[Article]:
=======
EX-99.(P)(6) 9 ex99-p6.htm CODE OF ETHICS FOR FORMIDABLE ASSET MANAGEMENT, LLC

 

ETF OPPORTUNITIES TRUST 485BPOS

 

 

Exhibit 99(p)(6)

 

 

FORMIDABLE ASSET MANAGEMENT, LLC

 

CODE OF ETHICS

 

A.    Code of Conduct

 

Formidable has established this Code of Ethics (the “Code”) pursuant to Rule 204A-1 of the Act. As an investment adviser, Formidable has an undivided duty of loyalty to act solely in the best interests of its clients, an obligation which includes the responsibility to make full and fair disclosure of all material facts, especially where Formidable’s interests may conflict with those of its clients. In carrying on its daily affairs, Formidable and all Supervised Persons must act in a fair, lawful and ethical manner, in accordance with all applicable federal security laws as well as any other rules and regulations imposed by the Company’s governing regulatory authority.

 

All Supervised Persons must review this Code, as well as Formidable’s internal policies and procedures, in an effort to be aware of their responsibilities pertaining to client service. To the extent that any term within the Manual, or any other Formidable policy, is inconsistent with any term contained within this Code, the Code will control. Any violation by a Supervised Person of this Code or any other Formidable policy and/or procedure will subject the Supervised Person to the Firm’s disciplinary procedures, which may include termination of employment.

 

All Supervised Persons must act in accordance with the requirements of all applicable federal security laws including, but not limited to, the Advisers Act, which sets forth numerous policies and procedures pertaining to Formidable’s advisory business. Formidable, as a fiduciary, has an obligation to act consistent with the Advisers Act, but to also place clients’ interests above those of the Firm. To that end, all Supervised Persons must avoid conflicts of interest that may compromise Formidable’s ability to act in clients’ best interests.
=======
[Provided data]:
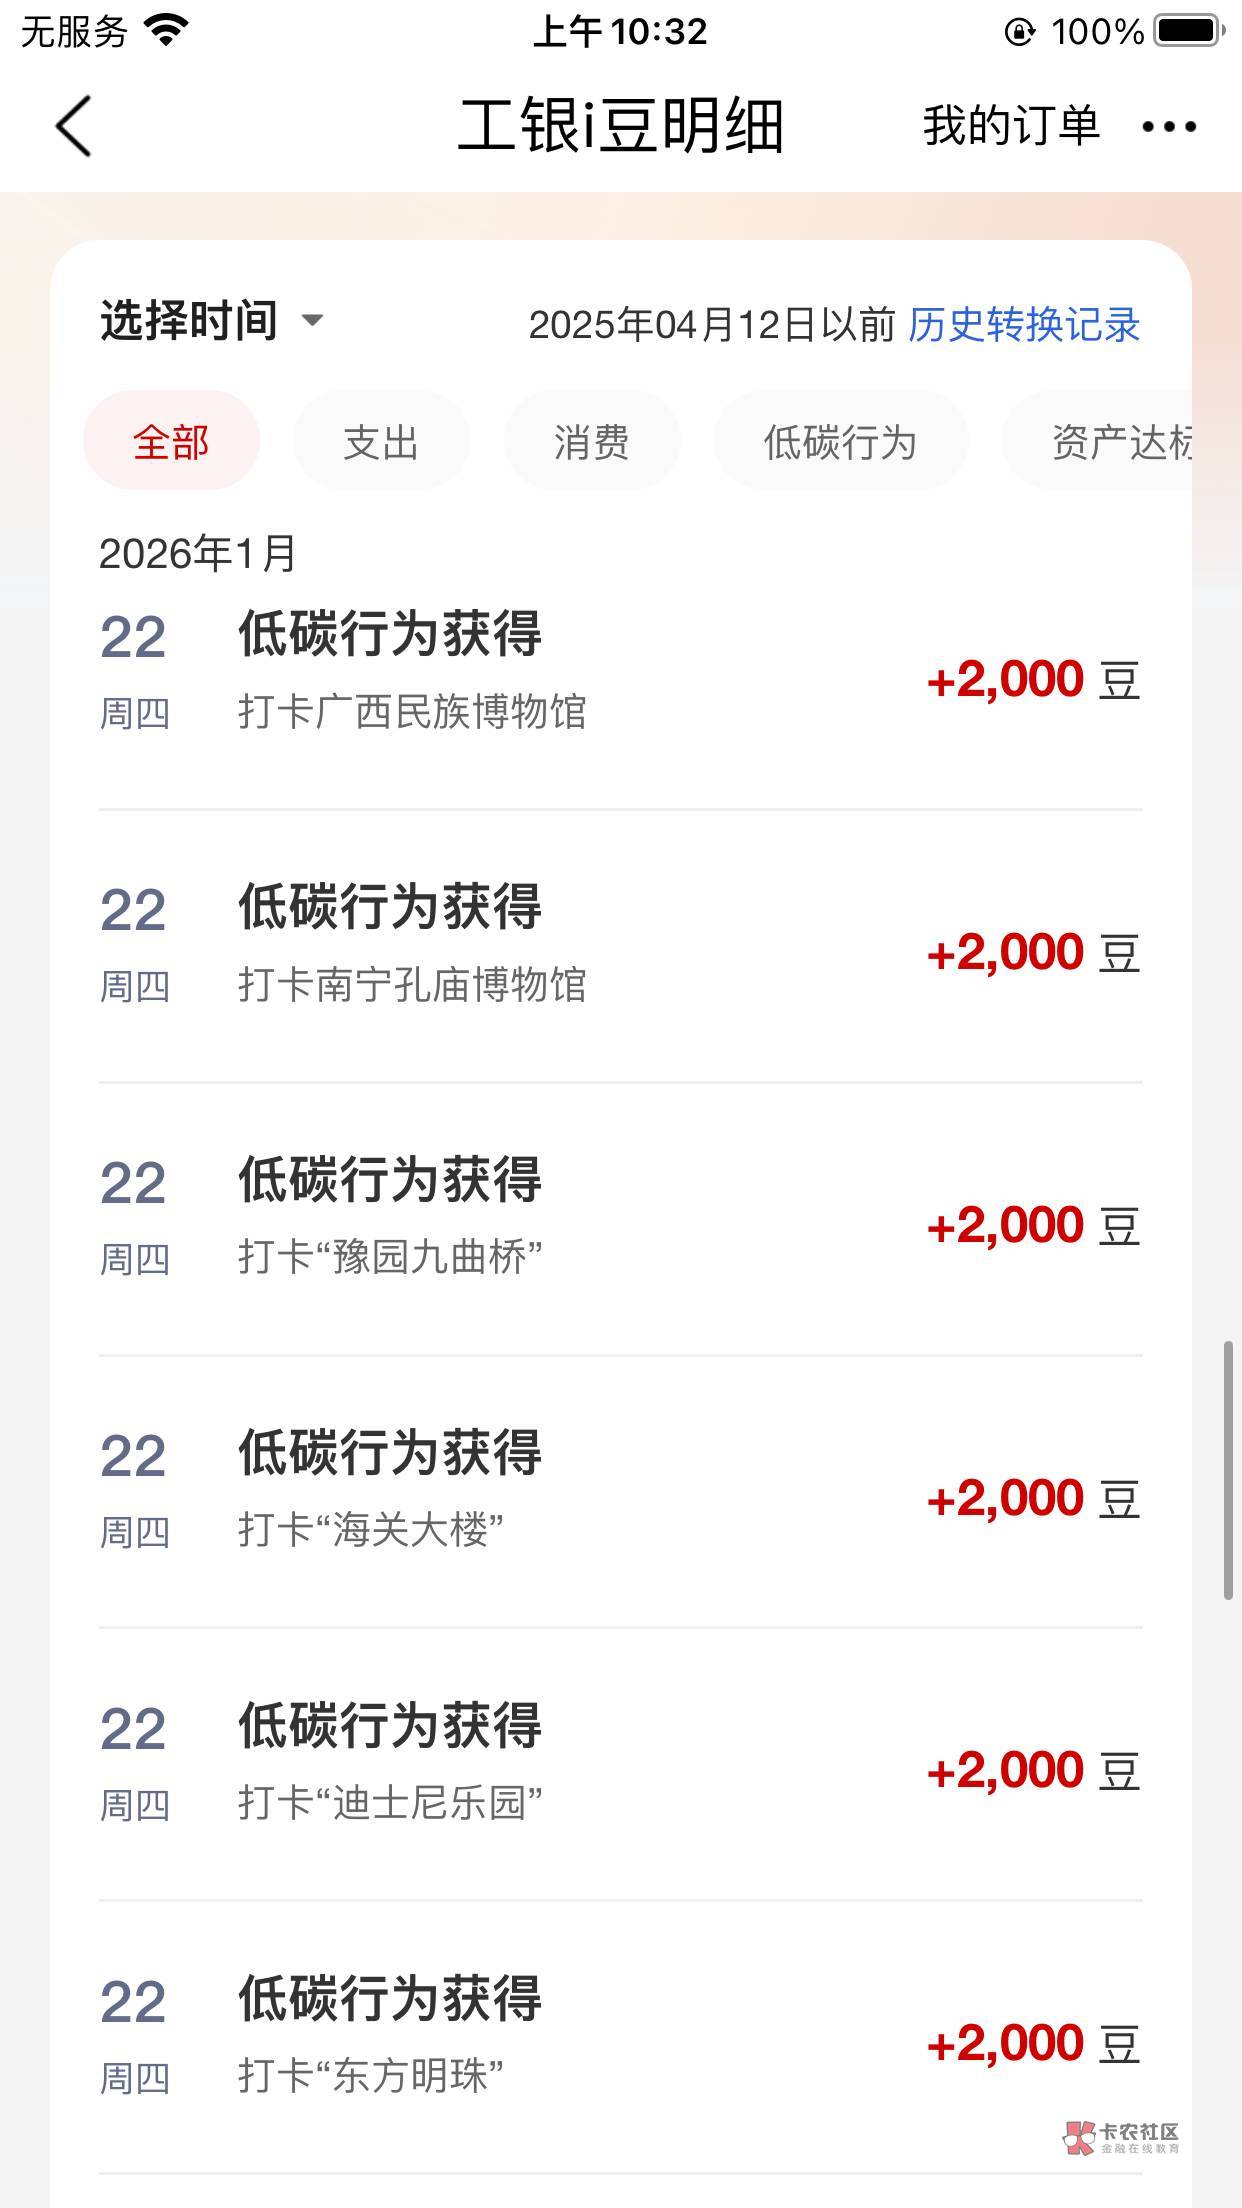Screen dimensions: 1242x2208
Task: Open the 打卡广西民族博物馆 record
Action: tap(620, 674)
=======
[Exercise set]:
A – Answer these questions from the code of ethics:
(i) Under which rule was the Code established?
(ii) If a term in the Manual conflicts with a term in the Code, which one controls?
(iii) Which law does the code of ethics say sets forth numerous policies and procedures for Formidable's advisory business?
B – Reproduce a passage from the code of ethics word for word. Begin at the words "Formidable has established" and stop after "governing regulatory authority.".
C – Write a further portion of the code of ethics that follows its last sentence, in the same tone and style.
The listing is separate material and has no connection to the code of ethics.

[Task-by-task outputs]:
A –
(i) Rule 204A-1 of the Act
(ii) The Code
(iii) The Advisers Act

B –
Formidable has established this Code of Ethics (the “Code”) pursuant to Rule 204A-1 of the Act. As an investment adviser, Formidable has an undivided duty of loyalty to act solely in the best interests of its clients, an obligation which includes the responsibility to make full and fair disclosure of all material facts, especially where Formidable’s interests may conflict with those of its clients. In carrying on its daily affairs, Formidable and all Supervised Persons must act in a fair, lawful and ethical manner, in accordance with all applicable federal security laws as well as any other rules and regulations imposed by the Company’s governing regulatory authority.

C –
 

In a similar vein, it is against Formidable policy for any Supervised Person to use the mails or any means or instrumentality of interstate commerce to:

 

Employ any device, scheme, or artifice to defraud a client or prospective client;

Engage in any transaction, practice, or course of business which defrauds or deceives a client or prospective client; and

Engage in fraudulent, deceptive or manipulative practices.

 

Finally, it is the policy of Formidable that it and each such Supervised Person comply with the aforementioned standards and to recognize that the Firm has a fiduciary obligation towards its clients. Supervised Persons must be fully aware of the high value Formidable has placed and continues to place on the adherence by all Supervised Persons to ethical conduct at all times, and all Supervised Persons are urged to comply not only with the letter of their respective fiduciary duties, but also to the ideals of Formidable. In addition, all Supervised Persons are required to comply with those federal securities laws which apply to the business of the Firm, and each Supervised Person’s execution of the Annual Acknowledgment of the Policies and Procedures constitutes his or her agreement that they have complied, and will continue to comply, with such applicable laws.

 

 

 

 

B.   Provision of the Code and Acknowledgment of Receipt

 

1.     Initial Provision – Acknowledgment of Receipt

 

Within ten (10) days of becoming a Supervised Person colleagues are required to certify in writing that they have:

 

Received a copy of the Code;
Read and understand all provisions of the Code; and
Agree to comply with the provisions set forth in the Code.

 

The CCO is responsible for delivery of the Code and the receipt of the required acknowledgments. See also Section I and the acknowledgment of receipt described in that section.

 

2.     Amendments

 

The CCO will provide all Supervised Persons with any amendments to the Code. All Supervised Persons will provide to the CCO the acknowledgment of receipt of the amended Code, as described above for the initial provision of the Code, within ten (10) days of being provided with an amendment. See also Section I and the acknowledgment of receipt described in that section.

 

3.     Annual Certification of Compliance

 

On an annual basis all Supervised Persons are required to certify that they have received and read the provisions of the Code. Such certification will also include a statement that the Supervised Person has complied with the requirements of the Code and applicable laws, rules statutes and regulations. The CCO is responsible for delivery of the annual certification and the receipt of the executed annual certification. See also Section I and annual acknowledgment described in that section.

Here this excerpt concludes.